Fine-tuned repression of Drp1 driven mitochondrial fission primes a slow cycling stem/progenitor-like state towards accelerating neoplastic transformation of keratinocytes

The opposing processes of mitochondrial fission and fusion are emerging as crucial regulators of stem cells. Stem/progenitor cells maintaining repressed mitochondrial fission appear to be primed for self-renewal and proliferation. Here, we demonstrate the causative role of fine-tuned repression of Drp1, the master regulator of mitochondrial fission, in establishing a stem/progenitor-like state towards supporting carcinogen (TCDD) driven neoplastic transformation of keratinocytes.
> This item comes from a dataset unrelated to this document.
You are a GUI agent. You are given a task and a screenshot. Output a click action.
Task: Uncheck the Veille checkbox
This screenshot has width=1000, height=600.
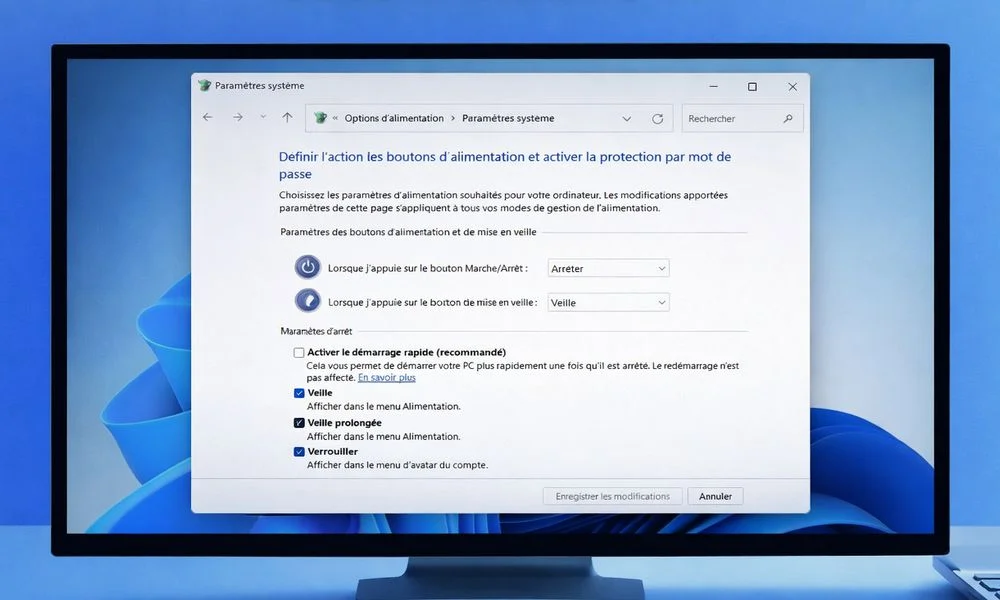tap(299, 393)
Fine-tuned Drp1 repression maintains small networks of fused mitochondria to sustain a unique gene-expression profile with elevated stem/progenitor cell functional markers (Krt15, Sox2 etc) and their regulators (Cyclin E). Cells with this mitochondria-primed state are slow cycling, susceptible to transformation, and when enriched by mild carcinogen exposure sustains elevated self-renewal/proliferation to form less differentiated tumors. More complete Drp1 repression sustains larger hyperfused mitochondria, represses lineage specific stem/progenitor genes and prevents transformation. Therefore, our data highlights a goldilocks level of Drp1 repression that supports stem/progenitor cell dependent neoplastic transformation. Future studies would reveal if bodily stresses causing mild Drp1 repression could enrich this mitochondria-primed stem/progenitor like population in tissues making them vulnerable to neoplastic transformation.